TEXT SEGMENT:

*-*-*

Frances, a Yellow Labrador, was not just a service dog to Holly Bonner and her two girls. She was an essential part of the family.
Before Holly’s 19th birthday, she was diagnosed with breast cancer. When she turned 32, her eyesight began declining as a result of the complications brought about by breast cancer. Eventually, she was declared legally blind, even if she still had residual vision.
With a career and a family to care for, she knew she needed a guide dog. She put in an application to Guiding Eyes for the Blind, and they processed her application quickly. When her second child was born, she got a call that they had the perfect guide dog for her.
Frances had all the qualities that Holly needed in a guide dog. She was patient, friendly, and compassionate. Frances showed concern for the entire family, not just Holly. She was very sensitive to their needs and looked out for Holly’s girls as if they were her children.
Holly was an alumna at Metropolitan College of New York. She contacted her alma mater, and they offered her a position to teach psychology and social development classes as a part-time professor. Even if Holly had to commute from Staten Island to Manhattan, she accepted the offer. She knew that she could safely commute and succeed at her job with the help of Frances.

*-*-*

EXERCISES TO COMPLETE:
a) Extract, word for word, the part of the account of Holly Bonner and her guide dog Frances that begins with the words containing "Frances had all" and ends with "help of Frances.".
b) Write a continuation of the account of Holly Bonner and her guide dog Frances, picking up right after its final sentence.

RAW DATA:
*-*-*

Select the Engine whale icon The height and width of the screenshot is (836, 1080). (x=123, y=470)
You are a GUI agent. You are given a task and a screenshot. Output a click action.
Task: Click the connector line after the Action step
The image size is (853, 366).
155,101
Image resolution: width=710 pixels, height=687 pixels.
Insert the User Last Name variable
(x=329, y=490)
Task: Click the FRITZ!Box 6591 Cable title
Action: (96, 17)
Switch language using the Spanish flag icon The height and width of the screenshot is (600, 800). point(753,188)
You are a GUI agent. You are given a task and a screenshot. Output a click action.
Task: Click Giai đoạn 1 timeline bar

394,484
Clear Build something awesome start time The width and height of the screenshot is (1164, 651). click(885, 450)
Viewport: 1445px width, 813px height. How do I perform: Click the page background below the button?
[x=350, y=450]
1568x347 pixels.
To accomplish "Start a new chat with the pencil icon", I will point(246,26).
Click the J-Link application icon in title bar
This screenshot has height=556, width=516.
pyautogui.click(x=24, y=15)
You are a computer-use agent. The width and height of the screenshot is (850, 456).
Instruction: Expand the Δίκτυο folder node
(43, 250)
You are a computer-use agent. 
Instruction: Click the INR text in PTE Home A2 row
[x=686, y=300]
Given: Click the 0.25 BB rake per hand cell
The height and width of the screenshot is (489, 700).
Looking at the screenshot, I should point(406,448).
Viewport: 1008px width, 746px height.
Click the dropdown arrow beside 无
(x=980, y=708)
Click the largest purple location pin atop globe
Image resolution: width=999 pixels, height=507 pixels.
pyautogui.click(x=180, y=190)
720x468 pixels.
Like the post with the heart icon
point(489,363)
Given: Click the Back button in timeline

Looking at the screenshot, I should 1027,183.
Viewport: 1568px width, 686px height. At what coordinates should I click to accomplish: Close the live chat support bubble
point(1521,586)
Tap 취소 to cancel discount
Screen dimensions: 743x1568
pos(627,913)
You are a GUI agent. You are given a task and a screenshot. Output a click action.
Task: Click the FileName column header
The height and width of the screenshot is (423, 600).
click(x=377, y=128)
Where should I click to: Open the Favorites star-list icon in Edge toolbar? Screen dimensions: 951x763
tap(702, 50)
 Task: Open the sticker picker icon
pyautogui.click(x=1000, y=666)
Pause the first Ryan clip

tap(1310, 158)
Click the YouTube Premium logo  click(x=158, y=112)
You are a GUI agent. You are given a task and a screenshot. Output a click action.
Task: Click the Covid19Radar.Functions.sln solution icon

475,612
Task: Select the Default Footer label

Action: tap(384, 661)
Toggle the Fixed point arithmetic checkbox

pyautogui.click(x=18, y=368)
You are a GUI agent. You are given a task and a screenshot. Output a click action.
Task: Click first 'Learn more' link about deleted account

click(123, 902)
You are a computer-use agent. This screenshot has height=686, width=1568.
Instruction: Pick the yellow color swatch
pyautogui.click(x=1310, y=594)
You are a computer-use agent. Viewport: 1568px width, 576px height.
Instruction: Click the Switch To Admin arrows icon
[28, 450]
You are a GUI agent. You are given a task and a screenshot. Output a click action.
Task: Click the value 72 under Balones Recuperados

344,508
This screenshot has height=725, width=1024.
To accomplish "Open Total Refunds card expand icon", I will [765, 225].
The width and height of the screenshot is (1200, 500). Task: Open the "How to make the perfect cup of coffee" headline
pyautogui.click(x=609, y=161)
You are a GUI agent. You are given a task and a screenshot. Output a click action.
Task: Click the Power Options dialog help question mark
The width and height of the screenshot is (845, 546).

*-*-*

ANSWERS TO THE TASKS:
a)
Frances had all the qualities that Holly needed in a guide dog. She was patient, friendly, and compassionate. Frances showed concern for the entire family, not just Holly. She was very sensitive to their needs and looked out for Holly’s girls as if they were her children.
Holly was an alumna at Metropolitan College of New York. She contacted her alma mater, and they offered her a position to teach psychology and social development classes as a part-time professor. Even if Holly had to commute from Staten Island to Manhattan, she accepted the offer. She knew that she could safely commute and succeed at her job with the help of Frances.

b)
Holly got inspiration from Frances and started the Visually Impaired Education Program. She became passionate about educating people, especially children, on visual impairment and guide dogs. She dreamed of a world with disability advocates.
Frances made a big difference in Holly’s life. She was only supposed to be her eyes when she ventured outside, but she did more for her. It seemed that she could feel how much burden Holly had to carry, and she comforted her in any way she could. Frances was a light that Holly was grateful to have in her dimming world.
Frances was indeed a hero to Holly, and she was recognized as such when she was awarded the Hero Dog Award in 2018.